Went to a self-defence for women one-off workshop this morning, run by the woman who used to teach Krav to my kids. It was interesting.
See you Tuesday
N
This does sound like a perpetual problem for this guy has made him seriously lose his better judgement in acting like this or maybe he's just a local bully.
Putting a chain across the entrance might stop this problem for him.
Being a woman may be part of it, I've spoken to a couple of women locally that have been berated and seriously intimidated like this while driving – stopped at junctions etc. The guy feels that there will be a lessened chance of being physically stopped or at risk by letting loose on someone smaller but not always.
What's interesting here is that he has done this right where he lives rather than driving away as anonymously as possible. I'm not a legal expert and just share the few things I know about from life experience or training so can't tell you about whether he's legally liable for throwing the scooter/ hitting the car etc especially considering that a child was present. Several ex police officers read this Journal and will be better able to tell you.
Like most things, it's best just to get a positive from it and move on. Giving yourself a bit more time next trip is a good option.
Thanks, J
Thanks for this!
I really get why this man found this so annoying. For each individual that thinks “I’ll just quickly reverse in here, won’t be a moment” it’s a minor thing, but for the person who feels affronted by what is, after all, trespass, it’s cumulatively irritating.
I had a quick look and trespass is a civil offence, whereas verbal assault is a criminal offence, as is criminal damage, had that occurred.
I checked with my son, and he wasn’t overly bothered.
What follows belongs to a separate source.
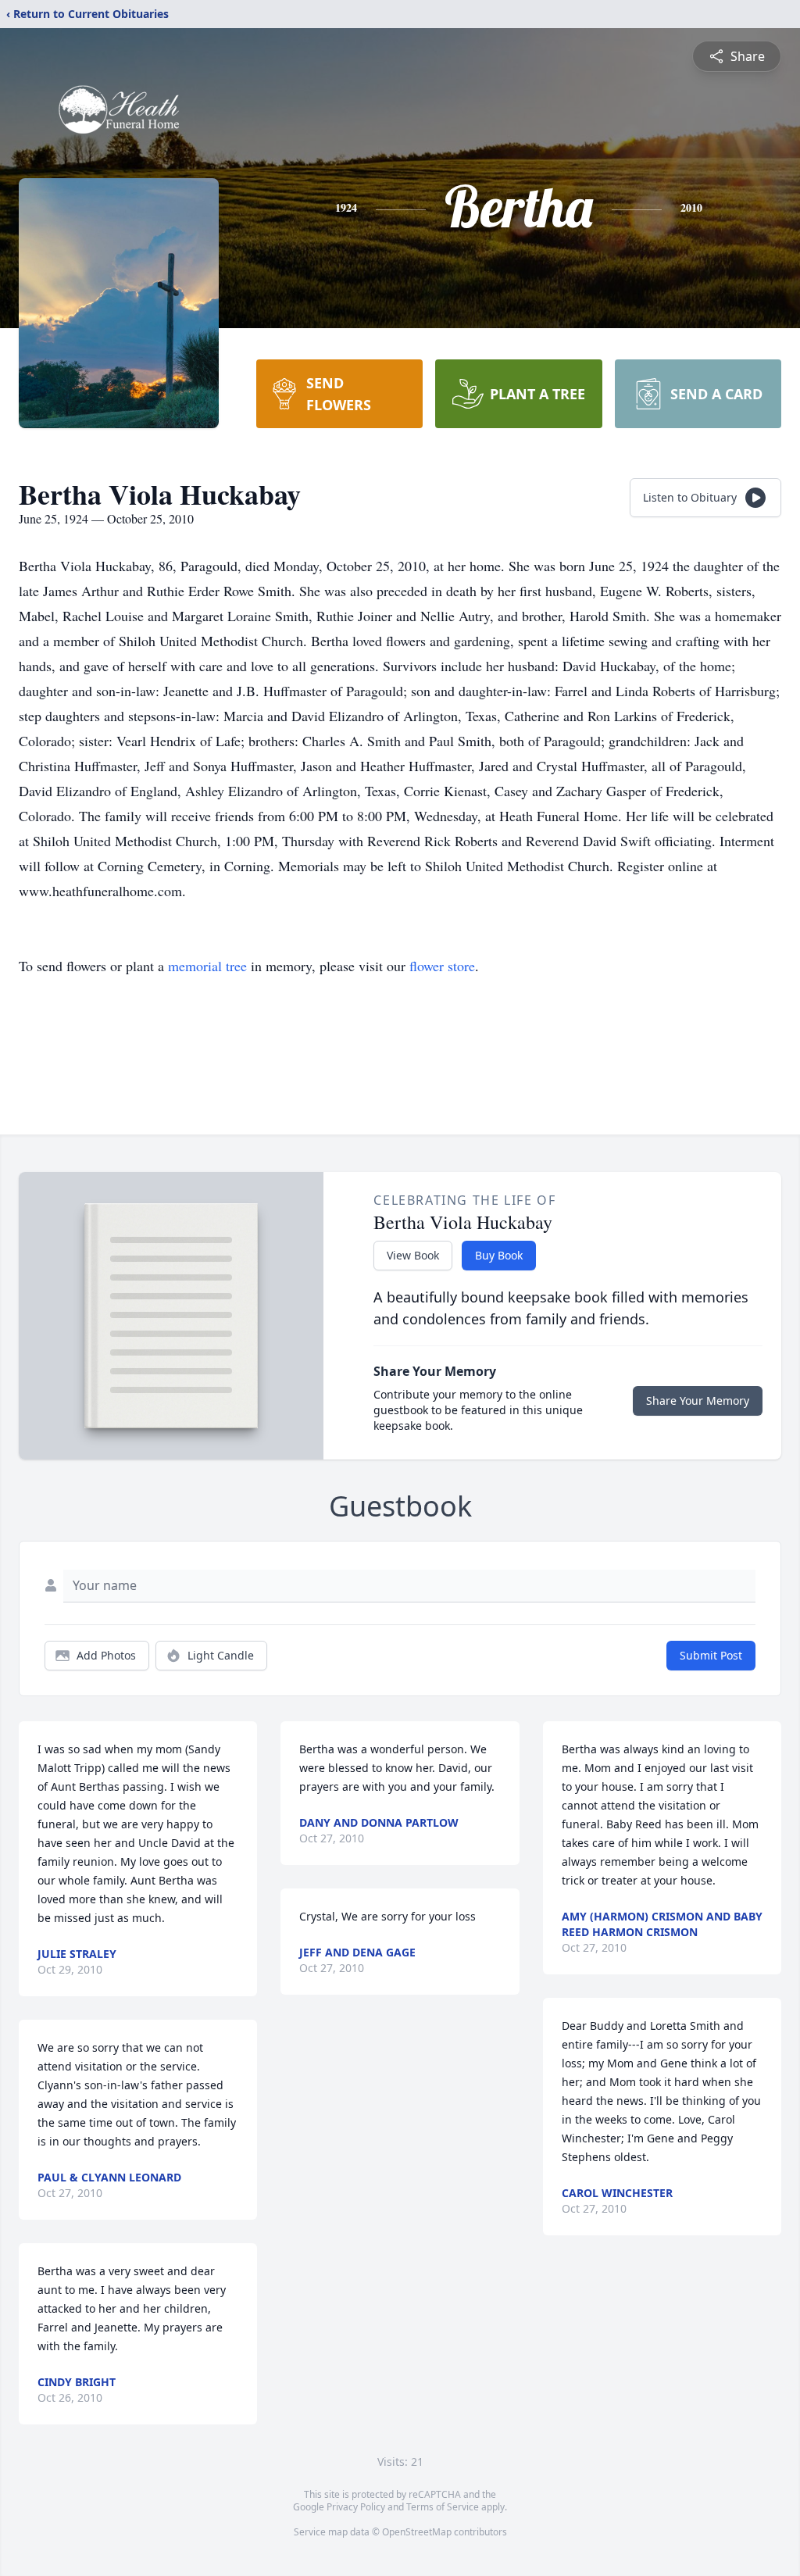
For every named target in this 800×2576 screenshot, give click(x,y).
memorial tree (207, 965)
It was more of a surprise for him, since he didn’t have the advantage of having watched this guy’s approach in the rear view mirror.
More than anything else, what I prime myself for whenever I go out, is to not be so gobby. I’ve almost completely stopped flicking V’s at people who overtake too close, and I didn’t punch a white van that nearly put me in a ditch recently. Progress!
Recently, when I was cycling to a little additional training, I had the audacity to alert two young girls to my presence, with the intention that they might not be startled as I went past them (and also for them to clear a little room off the cycle path, as they were taking up all the space). One of them shouted something mostly unintelligible, but with the last bit being very clear: “blah, blah, blah, you OLD CUNT!”. I was a bit offended by the “old” until I realised I’ve been old for at least 25 years as far as she is concerned. I was contemplating stopping and asking her why she had such a problem and what she would have preferred me to do, but a) I couldn’t be bothered, b) I had concerns about what she might suggest I do, and c) it’s not outside the realms of possibility that she might have had a knife. It did kind of make me chuckle, though.